Exercise prompt:
Working from the entries that follow, transcribe exactly and only the lines from the one with "Given: Click the Meter Name column header" through the last, pictures excluded.

---------- Excerpted data ----------

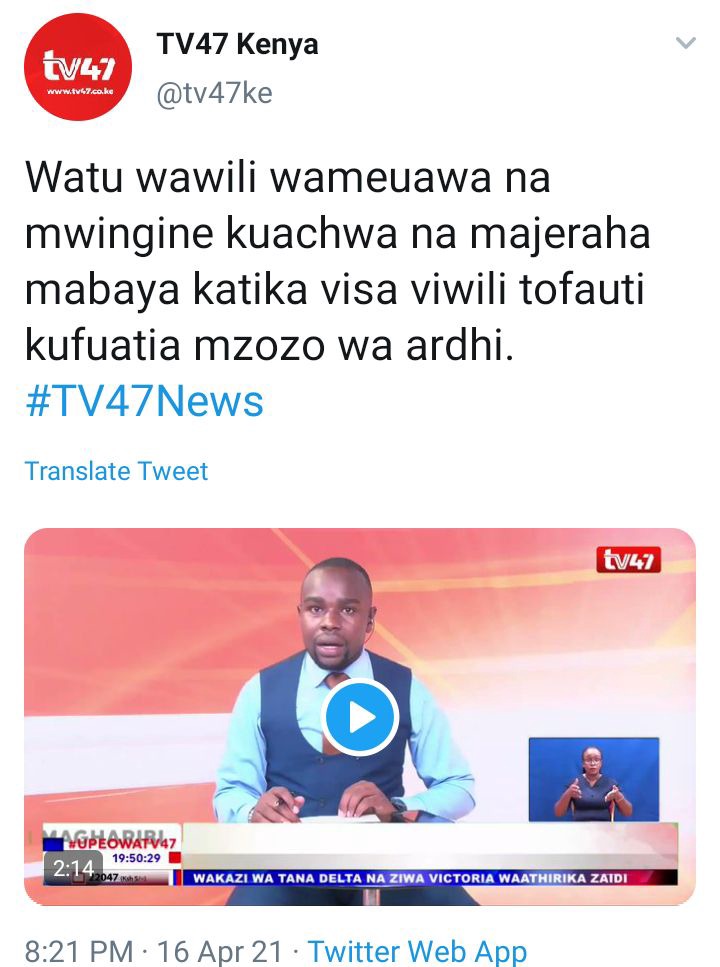Click the 19:50:29 broadcast clock
Image resolution: width=720 pixels, height=967 pixels.
pos(136,858)
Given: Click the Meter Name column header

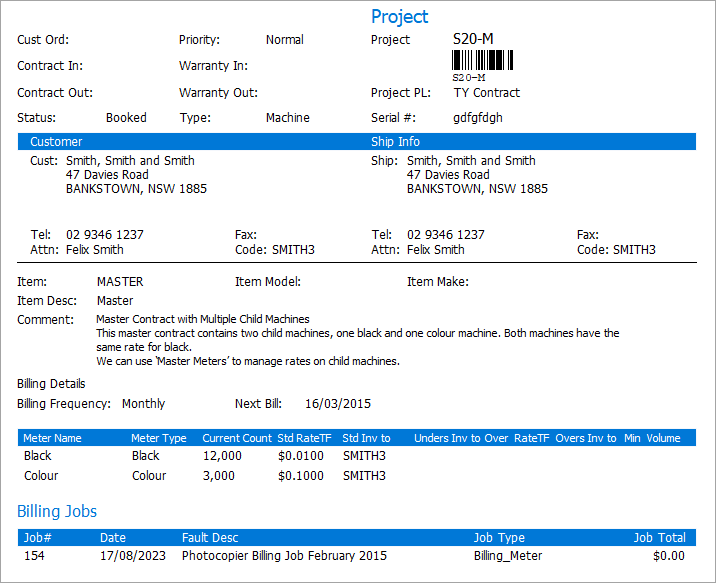Looking at the screenshot, I should pyautogui.click(x=53, y=438).
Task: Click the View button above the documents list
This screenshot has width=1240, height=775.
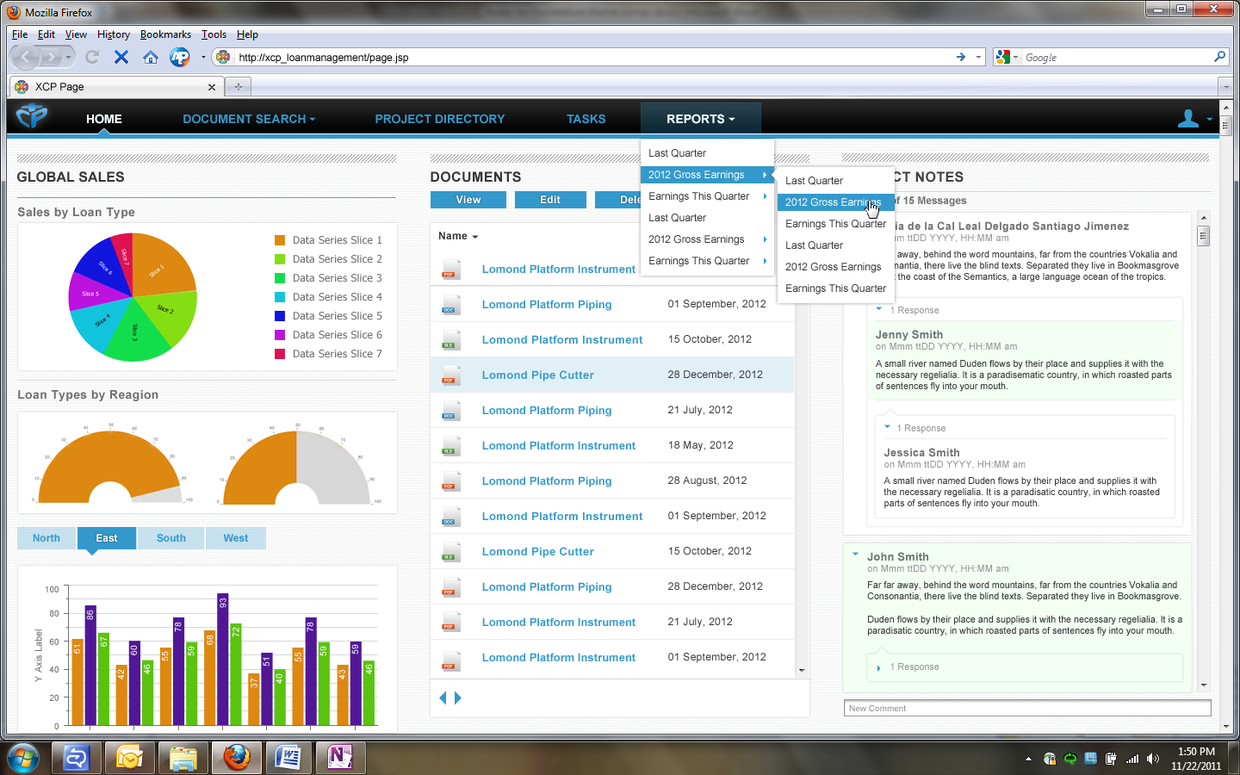Action: (468, 199)
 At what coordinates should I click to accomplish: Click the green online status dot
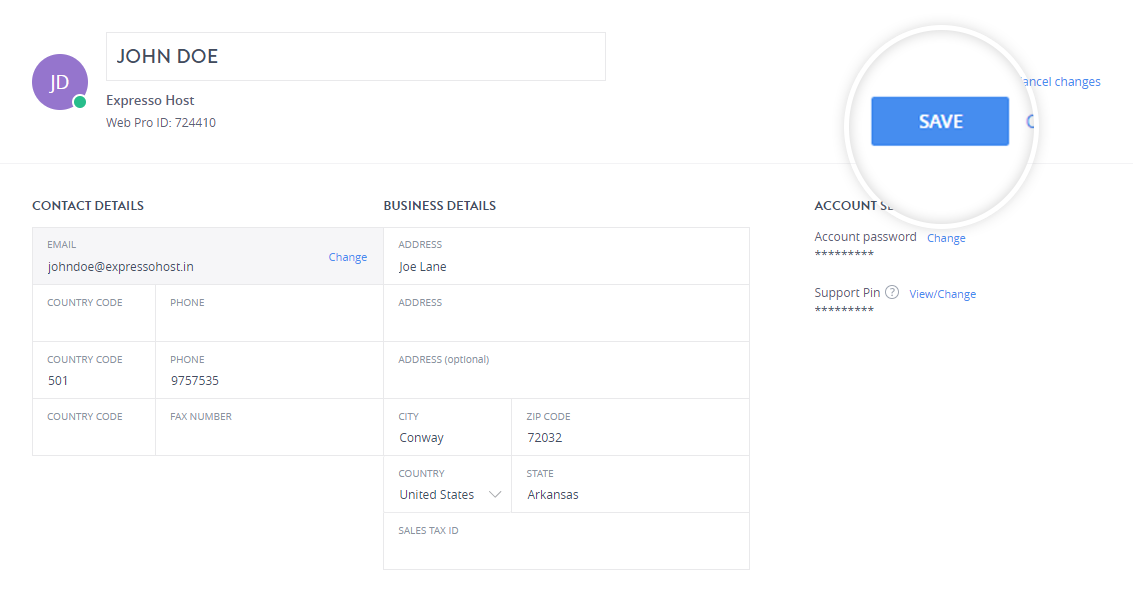click(x=80, y=102)
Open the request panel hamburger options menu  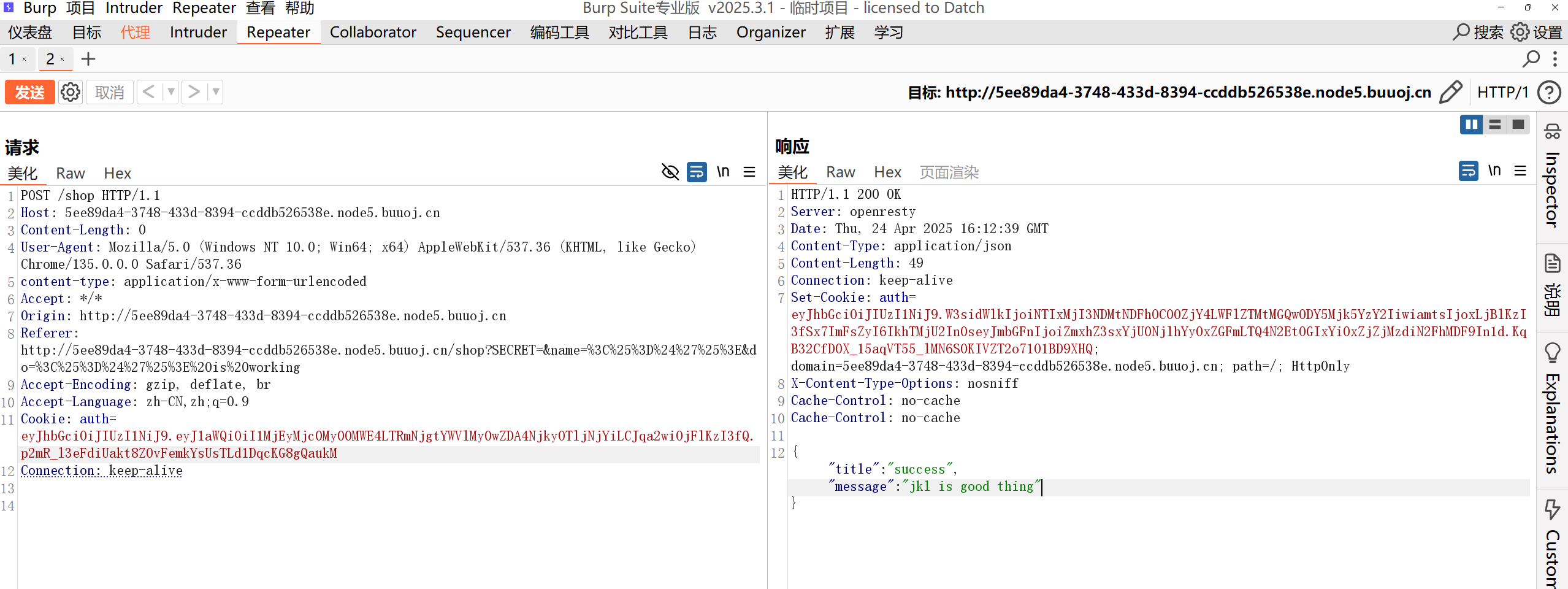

----------

Output for this exercise:
Given: Click the Meter Name column header

Looking at the screenshot, I should pyautogui.click(x=53, y=438).
Task: Click the View button above the documents list
This screenshot has width=1240, height=775.
Action: (468, 199)
 At what coordinates should I click to accomplish: Click the green online status dot
click(x=80, y=102)
Open the request panel hamburger options menu  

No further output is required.